Envidiables y lúcidos setenta años los de Woody Allen. Anualmente, el menudo director neoyorquino estrena un filme superior a la media de ese año y cada uno suele regalar, al menos, algún inteligente destello. Sus recientes obras, excepto las dos últimas, quizá hayan sido más livianas, menos imperecederas que joyas precedentes. Aun así, casi nunca han sido intrascendentes o vacuas. Pero tanto Melinda y Melinda como Match Point emanan las mejores esencias de un tarro, el de Allen, muy alejado aún de la sequía creativa. Su último trabajo deja entrever algunos de sus temas fetiche, pero, por cómo está rodado, el filme podría haber llevado la rúbrica de un director distinto. La de uno dotado con un pulso para la intriga propio del mejor Hitchcock. No obstante, esta Match Point también deja entrever la mano de alguien habituado a destripar el comportamiento humano y exhibirlo, con toda su crudeza, en una pantalla de cine. Y quizá sea esta huella la más identificativa de Allen, quien ha sorprendido en esta ocasión con una cuida estética y una elaborada composición de la atmósfera. Claro que, al haber filmado antes casi siempre en ambientes neoyorquinos, ya casi era innecesario recrear esa ciudad a la que tanto ha homenajeado.

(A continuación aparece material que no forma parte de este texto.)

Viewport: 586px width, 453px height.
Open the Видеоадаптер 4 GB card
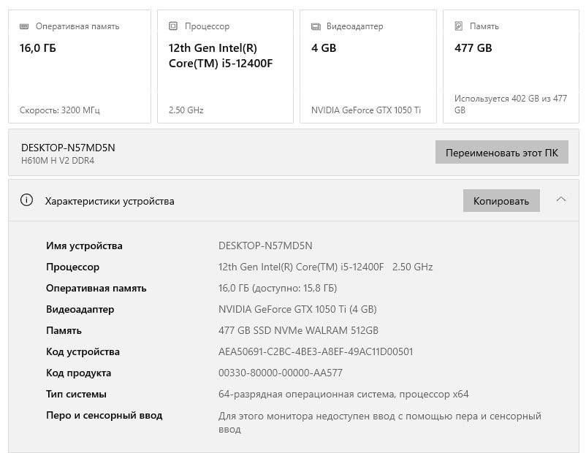[368, 66]
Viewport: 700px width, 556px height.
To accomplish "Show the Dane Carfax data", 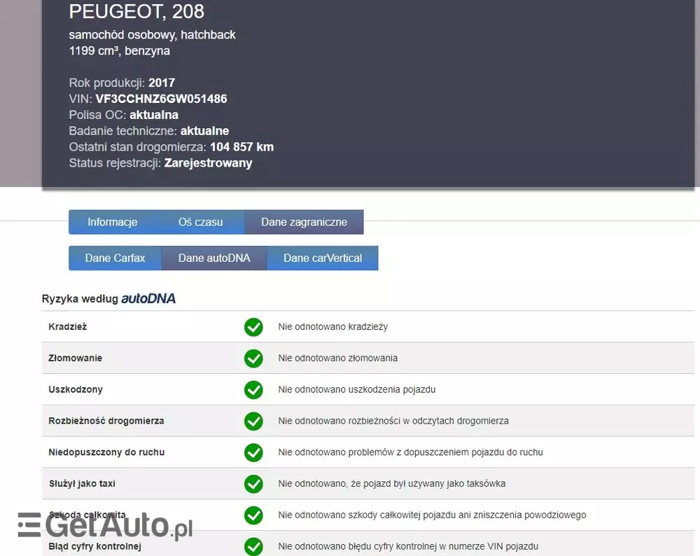I will [115, 258].
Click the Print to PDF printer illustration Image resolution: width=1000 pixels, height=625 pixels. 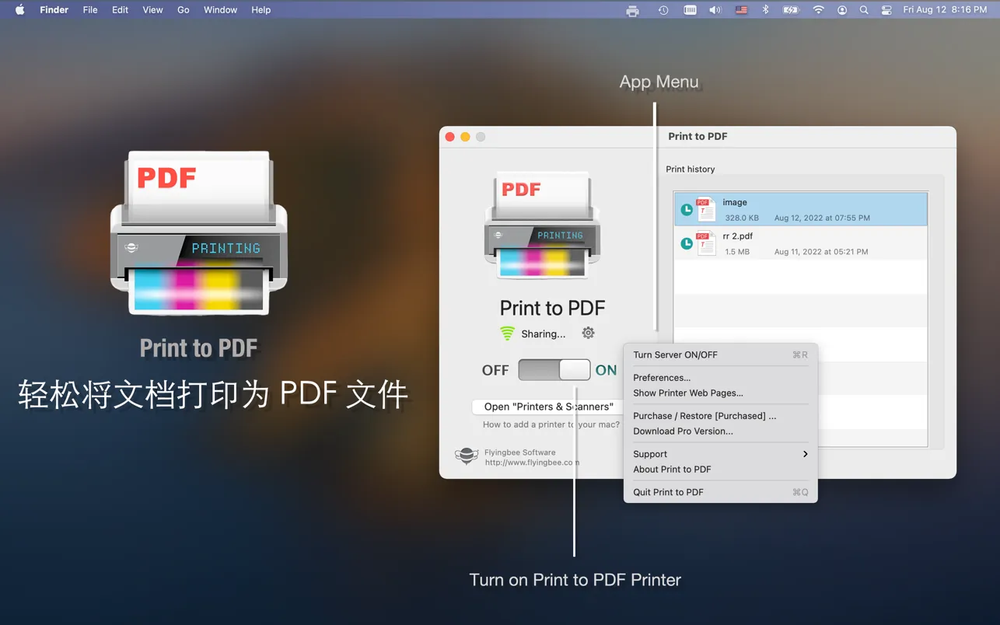click(542, 225)
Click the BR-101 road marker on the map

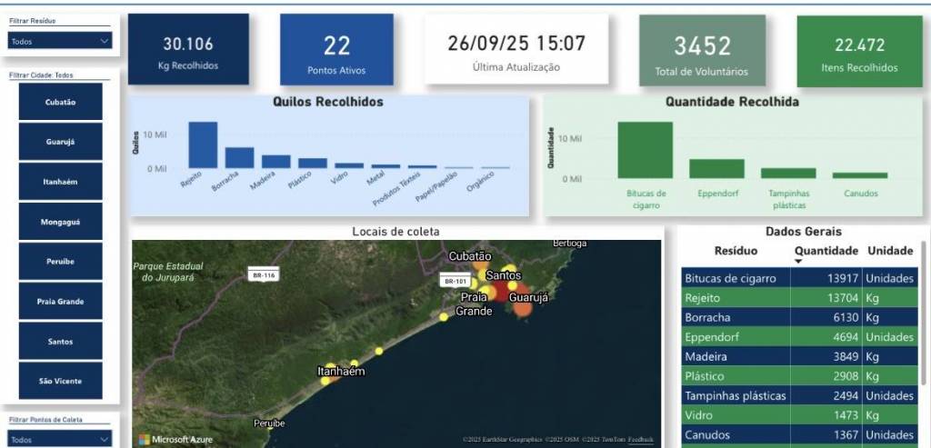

La historia está impresa del pesimismo habitual de Allen hacia la vida, cuyo sentido es tan inexistente como el control que disponemos sobre ella
Así, la accción de Match Point se desarrolla en Londres y sus protagonistas son dos recién llegados a una adinera familia británica. Uno de ellos, un ex tenista de trayectoria mediocre en el circuito profesional, es un joven irlandés de origen humilde con una firme e irrevocable determinación para alcanzar sus objetivos: ingresar en los círculos sociales más exclusivos y triunfar profesionalmente. Las casualidades de la vida, verdadero asunto de la cinta, le llevarán hasta sus metas sin grandes esfuerzos y con gran celeridad. Como profesor de tenis no tardará en conocer a un rico alumno por vía paterna que, a su vez, le presentará a una hermana casadera sin pretendientes a la vista. La ocasión le viene servida en bandeja y, tras ganarse la confianza de los padres, su matrimonio le posibilitará un meteórico ascenso como ejecutivo de la compañía familiar gracias a su condición de yerno. Pese a venirle todo de cara, sus inapaciguables sentimientos hacia la novia americana de su alumno, y ahora cuñado, harán cambiar las circunstancias. Ella es una bella actriz, también de extracción humilde, que intenta probar suerte en Europa pero, a tenor de los malos resultados de sus ‘castings’, parece no hallarla. La tórrida relación entre ambos será inevitable, pero el devenir de los acontecimientos les arrastrará a ambos a un impredecible final.
La historia está impresa del pesimismo habitual de Allen hacia la vida, cuyo sentido, para él, es tan inexistente como el control que disponemos sobre ella. Cualquier infortunio, el estar en el lugar inadecuado en el momento inadecuado nos la arrebata y reduce a la nada sin previo aviso, sin que nada podamos hacer. El escepticismo de Allen es tal que ni siquiera cree en una justicia por la que recibamos recompensas o castigos merecidos. La arbitraria fortuna es, para Allen, el único juez decisorio sobre nuestro destino. Y así como en un partido de tenis una pelota puede dar o no la victoria si, tras golpear la red, cae de un lado u otro de la pista, la vida nos sonríe o condena con igual desalentador azar. La infidelidad, la ambición o la intriga están también presentes en esta Match Point. Sin embargo, en los punzantes diálogos, no ha habido resquicio alguno para el corrosivo humor de Allen. No hay, como en otras ocasiones, elementos que den tregua al drama de fondo.
Una arrebatadora Scarlett Johansson se come la cámara con su certera interpretación de una dura, sensual y descreída joven actriz, mientras que Jonathan Rhys Meyers, protagonista del filme, se luce en su papel del cerebral, desesperado y ambicioso ex tenista. Su aviesa mirada le confiere los rasgos esenciales de su personaje: inteligencia e implacable frialdad. Del resto de elementos sobresale una acertada fotografía que evoca a la perfección los selectos ambientes británicos por los que discurre la historia.
Allen, poco dado a valorar sus obras, dice que ésta es una de sus mejores películas. Razones no le faltan para pensarlo.